Tree to 15 m, though often not exceeding 5 m in cultivation; densely branched. Bark brown and scabrous. Branchlets green. Leaves deciduous, thin and papery, 5–13 × 7–16 cm, palmately five-lobed (rarely seven-lobed), largely glabrous, but for the tufts of hair in the vein axils of the lower surface, margins minutely serrate, lobe apex acute to acuminate or mucronate; petiole 2.8–6 cm long, glabrous. Inflorescence terminal, paniculate. Flowers 5-merous, staminate or hermaphrodite; sepals light green, ovate to oblong, petals light green, obovate to oblong, stamens eight, inserted outside nectar disc. Samaras 2–2.5 cm long, pale yellow when mature, wings spreading obtusely. Flowering May, fruiting September (China). Van Gelderen et al. 1994, van Gelderen & van Gelderen 1999, Xu et al. 2008. Distribution CHINA: southern Anhui, Fujian, Guangxi, Guizhou, Hunan, Jiangxi, Zhejiang. Habitat Montane forest between 200 and 1400 m asl. USDA Hardiness Zone 7–8. Conservation status Not evaluated. Illustration NT84. Taxonomic note Acer elegantulum var. macrurum W.P. Fang & P.L. Chiu has smaller samaras (1–1.5 cm long) (van Gelderen et al. 1994).

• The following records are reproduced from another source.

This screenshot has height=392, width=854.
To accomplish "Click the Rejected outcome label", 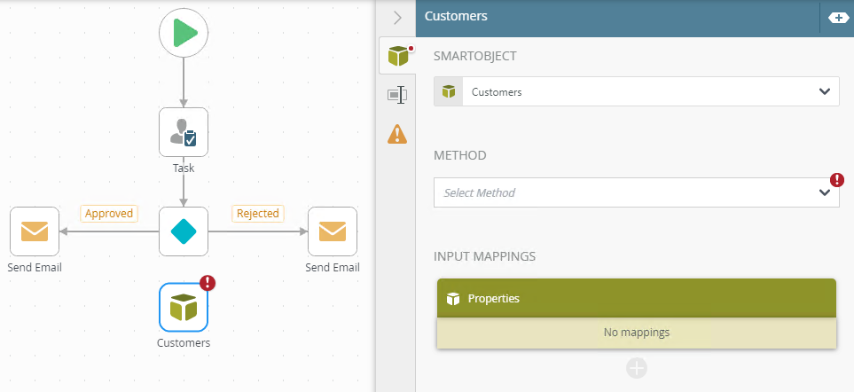I will click(258, 213).
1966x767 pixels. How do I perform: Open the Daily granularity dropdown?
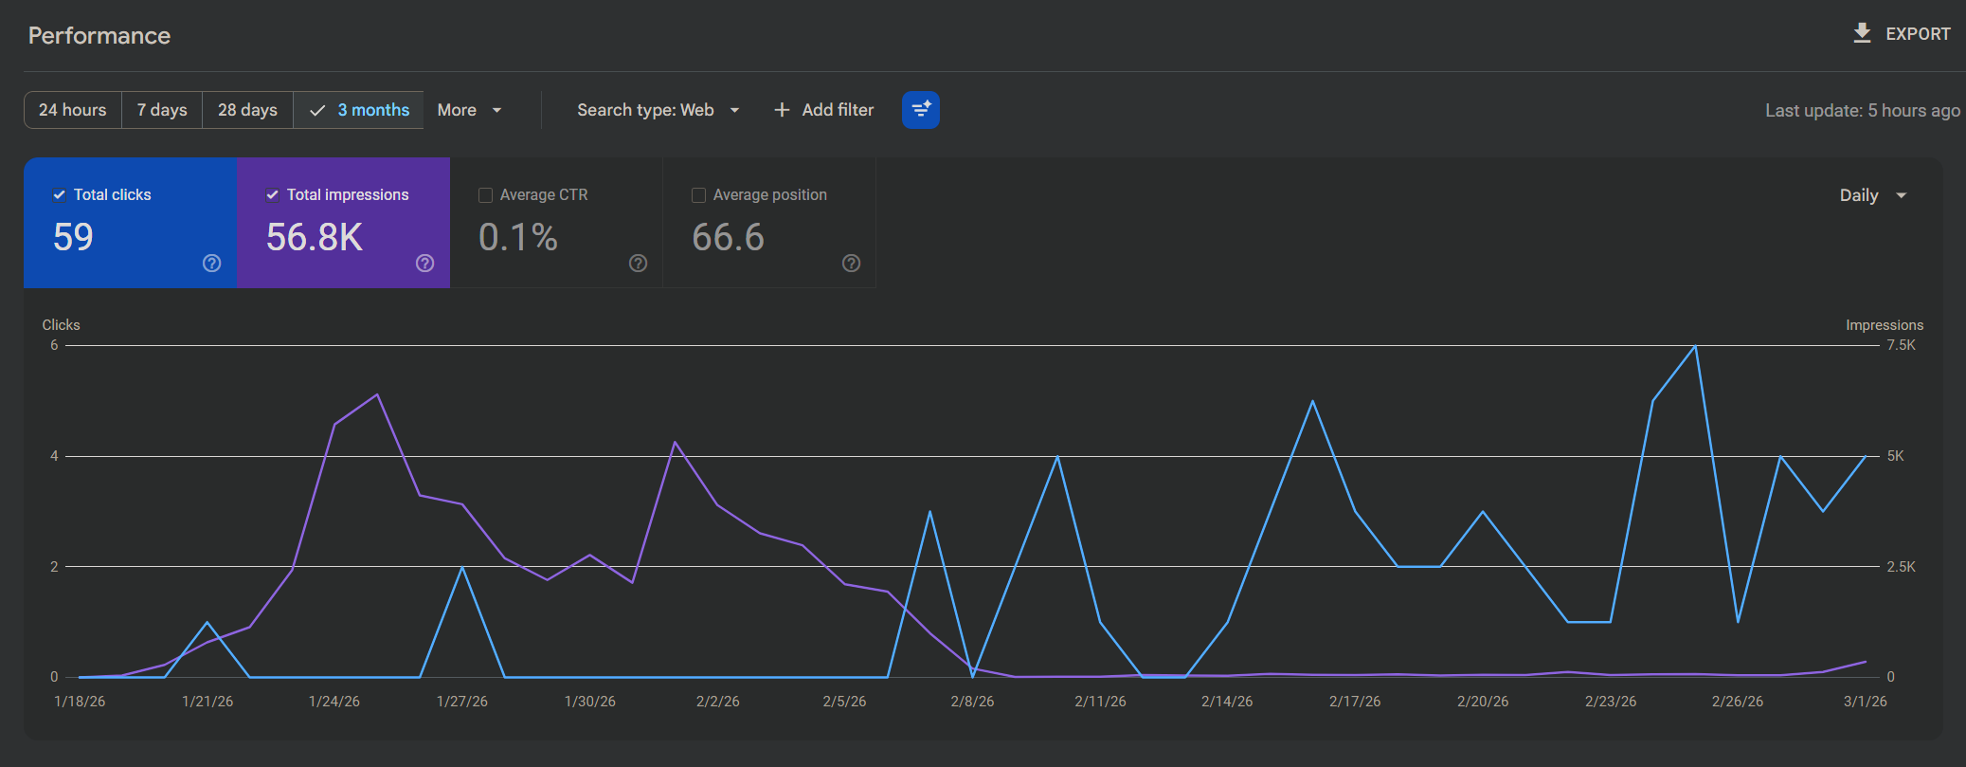pos(1872,195)
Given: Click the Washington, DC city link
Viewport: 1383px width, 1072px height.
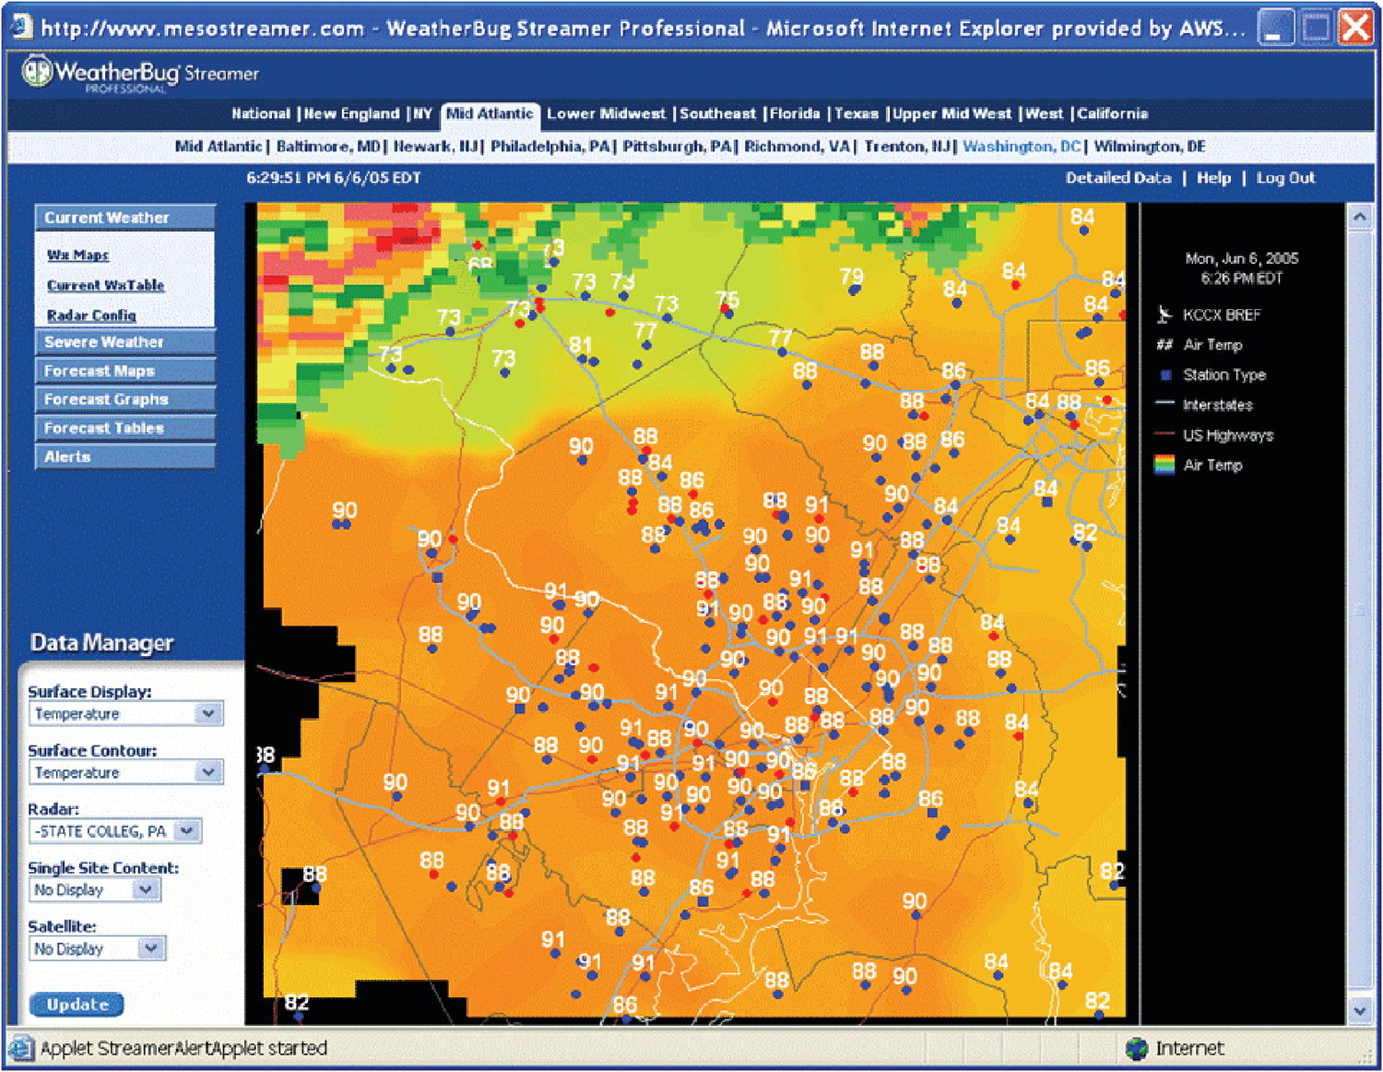Looking at the screenshot, I should 1021,147.
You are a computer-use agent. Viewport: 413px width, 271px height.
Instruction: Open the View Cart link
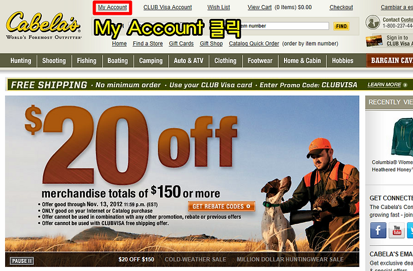click(259, 7)
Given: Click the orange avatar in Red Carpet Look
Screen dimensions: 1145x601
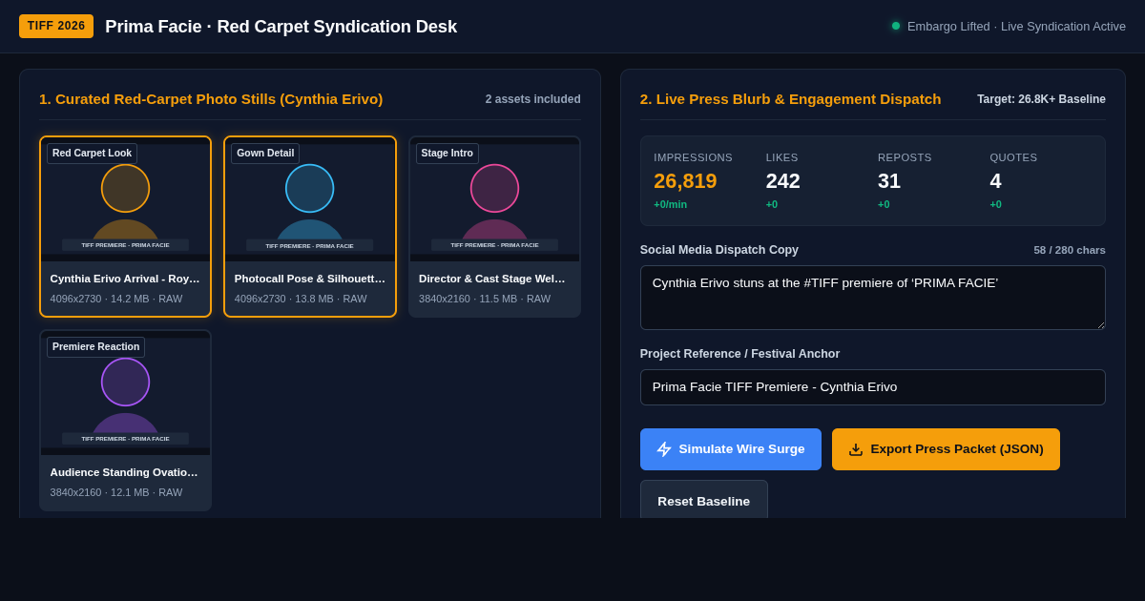Looking at the screenshot, I should coord(125,188).

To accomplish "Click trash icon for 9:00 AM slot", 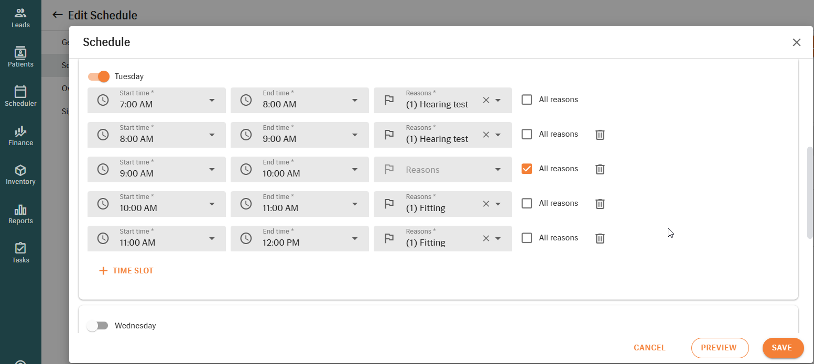I will point(600,169).
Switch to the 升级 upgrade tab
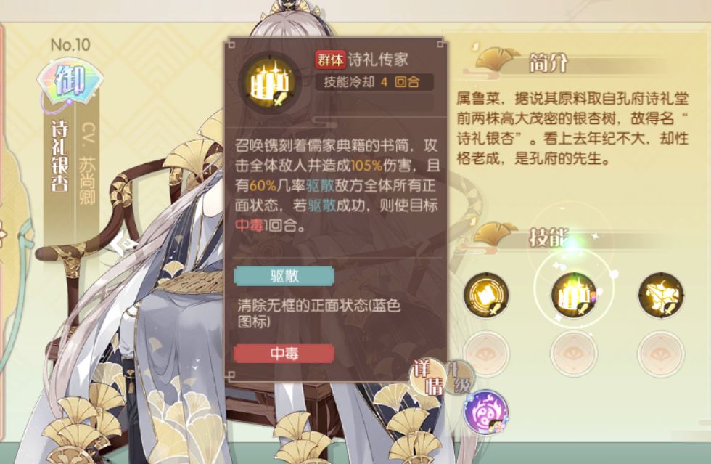Image resolution: width=711 pixels, height=464 pixels. coord(459,378)
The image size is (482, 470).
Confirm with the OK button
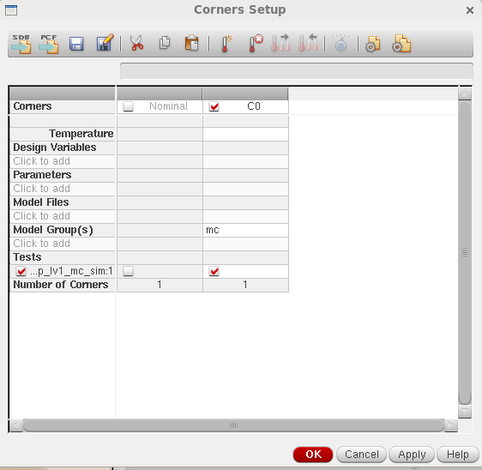click(313, 455)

Acer elegantulum has a distinct resemblance to A. campbellii, from which it is separated in the Flora of China key only by having a glabrous instead of a pubescent disc within the flower. A rigorous phylogenetic study of this series is urgently needed. As seen at Hergest Croft, the posture of the leaves is slightly different, those of A. elegantulum being slightly drooping whereas those of the A. campbellii group are held flat. The leaves of A. elegantulum are also smaller and, in the specimens seen, more deeply lobed, giving a shape suggestive of that of Cannabis sativa. The leaves flush with shiny bronze to deep purple-brown, but become green when mature, with the stems remaining green. The whole plant has a very pendulous habit like other members of series Sinensia.
Acer elegantulum is represented in the major English and European collections, where it seems to grow well, flowering and fruiting well after 12–15 years, and it is also cultivated in the milder parts of North America. The first introduction seems to have been made in about 1985 from Shanghai Botanic Garden (van Gelderen et al. 1994), while a flourishing tree of over 3 m at Westonbirt derives from a 1986 introduction from Hangzhou Botanical Garden (le Hardÿ de Beaulieu 2003). It soon became available to collectors through the nursery trade. A tree at Tregrehan planted in 1989 is still only a couple of metres tall, but this may be due to its situation in a rather shaded place (T. Hudson, pers. comm. 2007). A specimen at Sandling Park, Kent was 3 m tall in 2006 (TROBI).